8. How should the attending physician deal with the difference of opinion by family members? Although it is difficult to arrange, the key is to have the whole care team meet with the son and daughter and to try to have a meeting of the minds. Often the son and daughter have heard different things at different times from members of the care team. The key question for the relatives is, “What do you understand about this case?”

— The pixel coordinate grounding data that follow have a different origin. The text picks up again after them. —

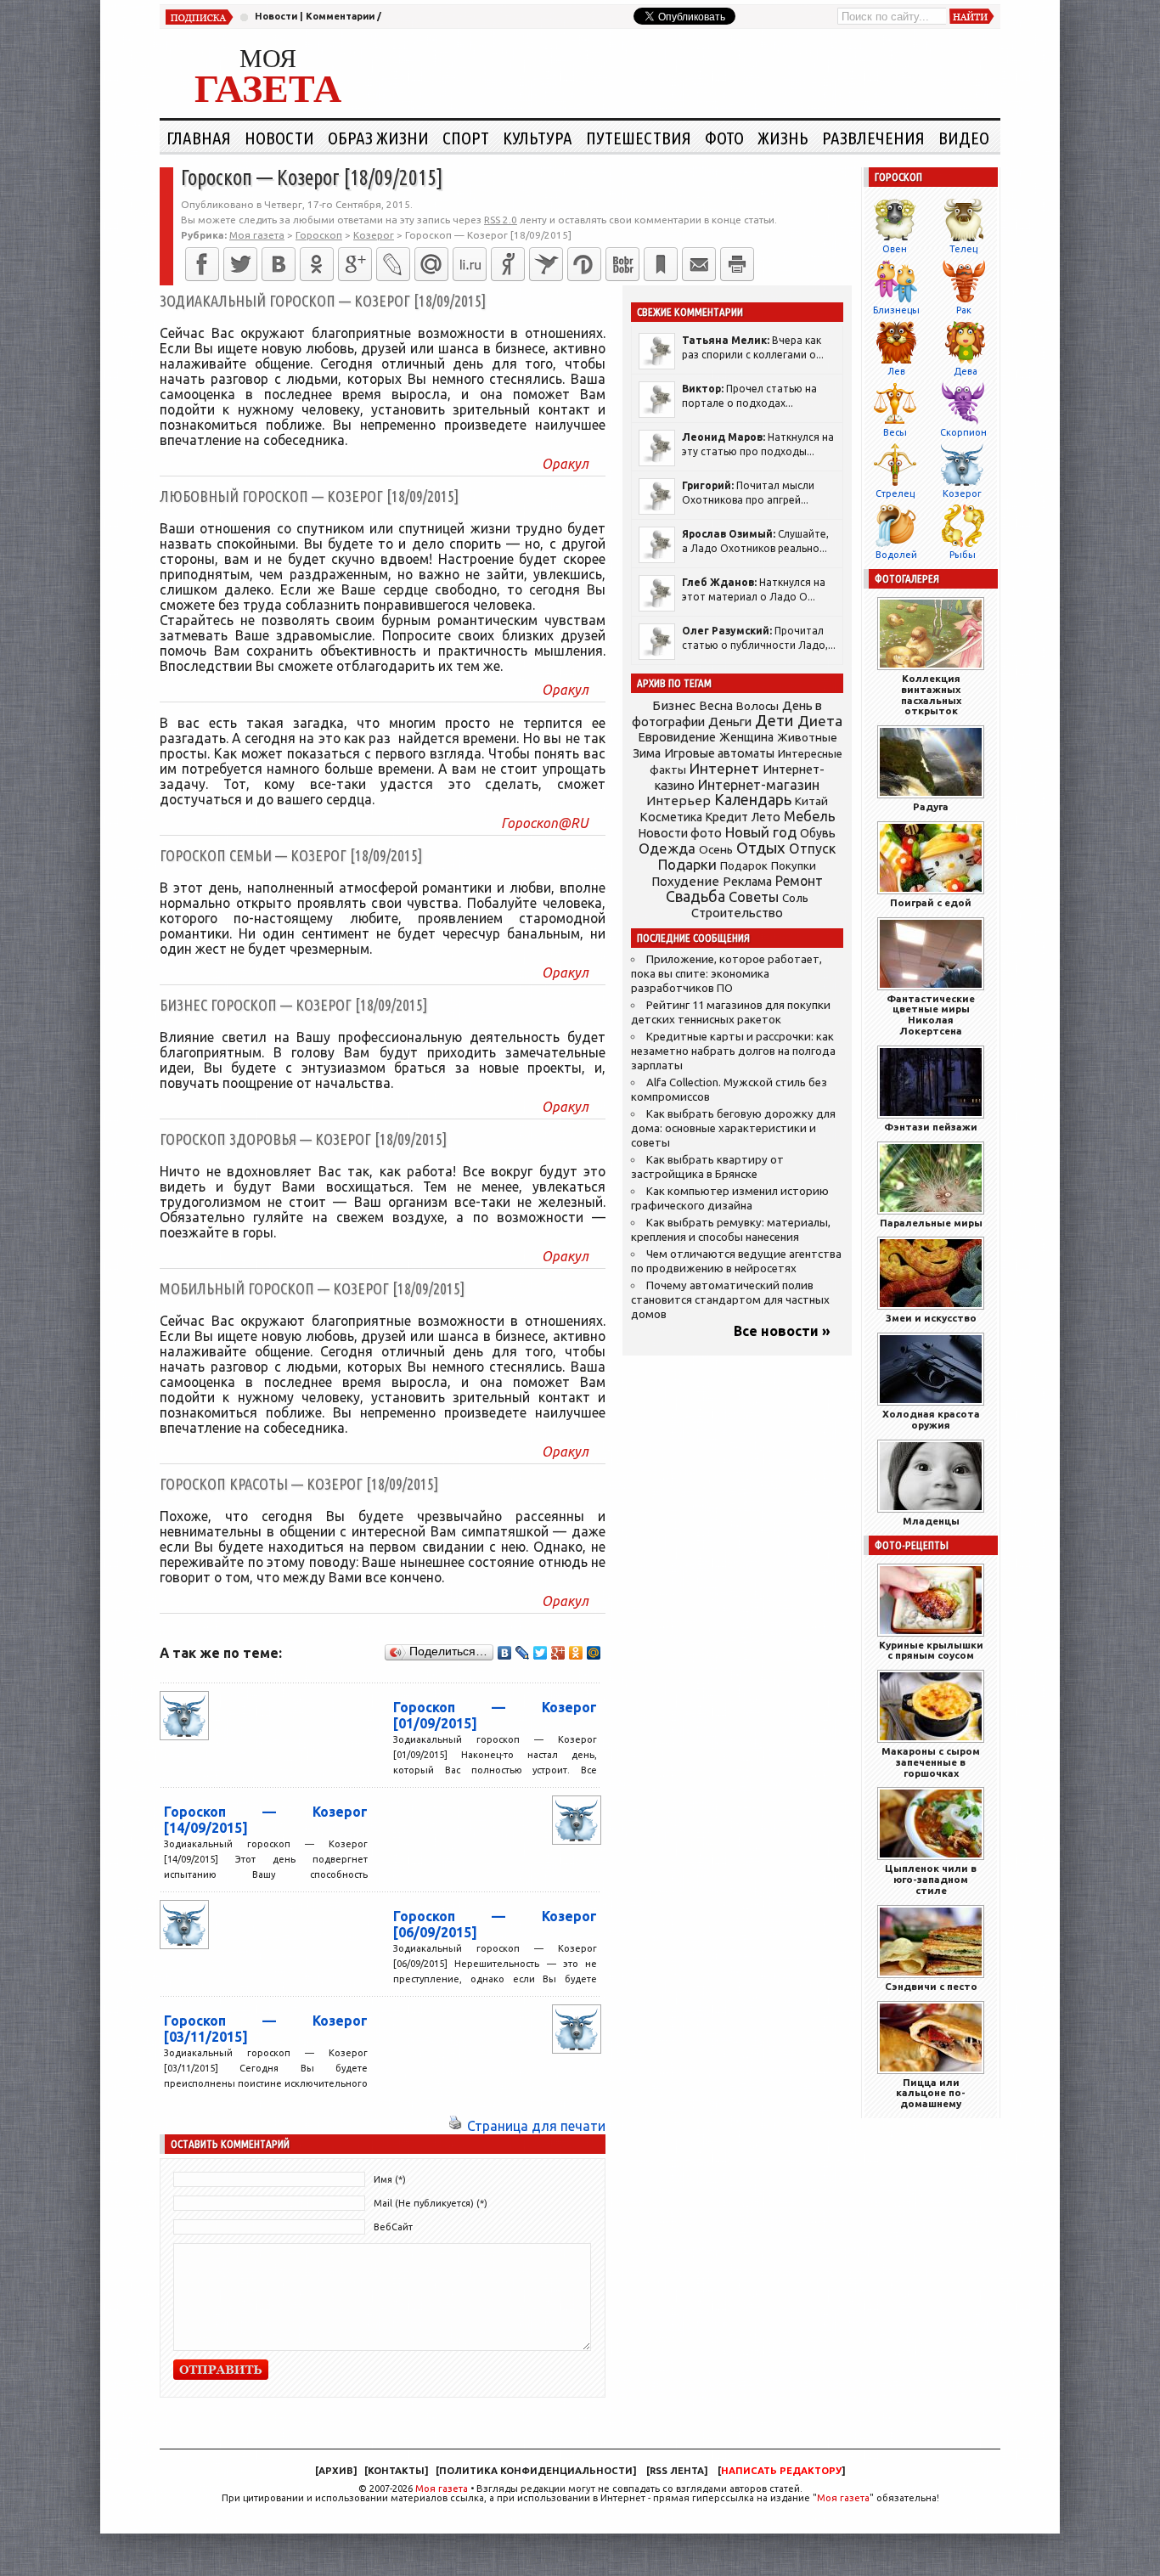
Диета (819, 721)
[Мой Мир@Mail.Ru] (431, 264)
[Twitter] (240, 264)
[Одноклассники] (317, 264)
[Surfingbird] (546, 264)
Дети (774, 721)
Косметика (670, 817)
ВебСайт (393, 2227)
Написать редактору (781, 2471)
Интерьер (678, 800)
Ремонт (799, 880)
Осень (716, 849)
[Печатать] (737, 264)
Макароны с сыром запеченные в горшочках (930, 1761)
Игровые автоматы (719, 753)
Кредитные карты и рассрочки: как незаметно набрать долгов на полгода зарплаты (733, 1051)
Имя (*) (390, 2179)
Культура (537, 137)
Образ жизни (378, 137)
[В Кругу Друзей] (584, 264)
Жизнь (782, 137)
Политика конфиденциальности (536, 2471)
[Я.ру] (508, 264)
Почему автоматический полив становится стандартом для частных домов (730, 1300)
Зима (647, 753)
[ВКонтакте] (279, 264)
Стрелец (895, 493)
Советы (754, 897)
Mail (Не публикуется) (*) (430, 2203)
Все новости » (782, 1331)
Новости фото (680, 833)
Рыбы (962, 555)
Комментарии (340, 16)
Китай (811, 801)
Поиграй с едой (930, 902)
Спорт (465, 137)
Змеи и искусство (931, 1317)
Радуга (931, 806)
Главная (198, 137)
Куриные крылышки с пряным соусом (931, 1650)
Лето (766, 817)
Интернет (724, 768)
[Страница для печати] (455, 2126)
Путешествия (638, 137)
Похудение (685, 881)
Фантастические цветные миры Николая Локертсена (931, 1014)
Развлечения (873, 137)
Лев (896, 371)
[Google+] (355, 264)
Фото (724, 137)
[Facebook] (202, 264)
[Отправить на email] (699, 264)
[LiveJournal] (393, 264)
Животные (807, 737)
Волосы (757, 706)
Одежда (667, 848)
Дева (965, 371)
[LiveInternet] (470, 264)
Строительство (737, 912)
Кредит (727, 817)
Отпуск (812, 848)
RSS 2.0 (500, 219)
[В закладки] (661, 264)
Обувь (818, 833)
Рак (963, 310)
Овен (894, 249)
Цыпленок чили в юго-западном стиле (931, 1879)
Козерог (962, 493)
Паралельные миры (931, 1222)
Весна (716, 706)
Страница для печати (536, 2126)
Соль (795, 898)
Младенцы (931, 1520)
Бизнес (673, 705)
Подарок (744, 866)
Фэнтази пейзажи (930, 1126)
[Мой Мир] (594, 1653)
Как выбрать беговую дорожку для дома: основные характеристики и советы (733, 1128)
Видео (963, 137)
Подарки (687, 864)
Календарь (752, 799)
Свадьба (695, 896)
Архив (335, 2471)
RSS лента (677, 2471)
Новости (276, 16)
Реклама (747, 881)
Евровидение (677, 737)
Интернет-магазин (758, 784)
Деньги (730, 721)
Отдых (761, 848)
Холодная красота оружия (931, 1419)
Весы (895, 432)
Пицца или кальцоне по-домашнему (931, 2093)
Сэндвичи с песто (931, 1986)
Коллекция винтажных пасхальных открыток (931, 694)
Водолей (896, 555)
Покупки (793, 866)
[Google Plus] (558, 1653)
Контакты (396, 2471)
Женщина (746, 737)
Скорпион (963, 432)
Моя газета (441, 2488)
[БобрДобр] (622, 264)
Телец (963, 249)
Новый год (761, 832)
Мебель (810, 816)
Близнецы (896, 310)
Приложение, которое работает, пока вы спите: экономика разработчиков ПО (726, 974)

9. The attending physician asks the Ethics Advisory Committee for a consult as to whether he should accede to the patient’s request. Will they make the decision? No. ethics committees in contemporary hospitals and community settings do not, as a matter of policy, make final decisions. There are no ethics police who will swoop down with perfect solutions and enforcement mechanisms. Life at times is messy, especially so in the highly charged and incredibly diverse culture of modern urban health care. What ethics committees do best is bring together all stakeholders and that diversity of opinion (cultural norms, morality, legality, efficacy and compassion) into the form of a consulting team. The team gathers information from medical records and stakeholders (including the family and patient). The team then provides alternatives to the patient or legal surrogate(s) and reflective space to evaluate those alternatives. The team also provides a mechanism by which the assembled stakeholders are assisted in communicating their needs and desires. Anger, suspicion, ego, ignorance and other factors can often be dispelled. The team can suggest scenarios that none of the principles, deep in anxiety or fear, have not considered or imagined. In short, the participants are given the option of being human, not perfect beings. It is in this way that difficult and wrenching decisions can be made that at least address many if not most of the needs of the patient, family, institution and society.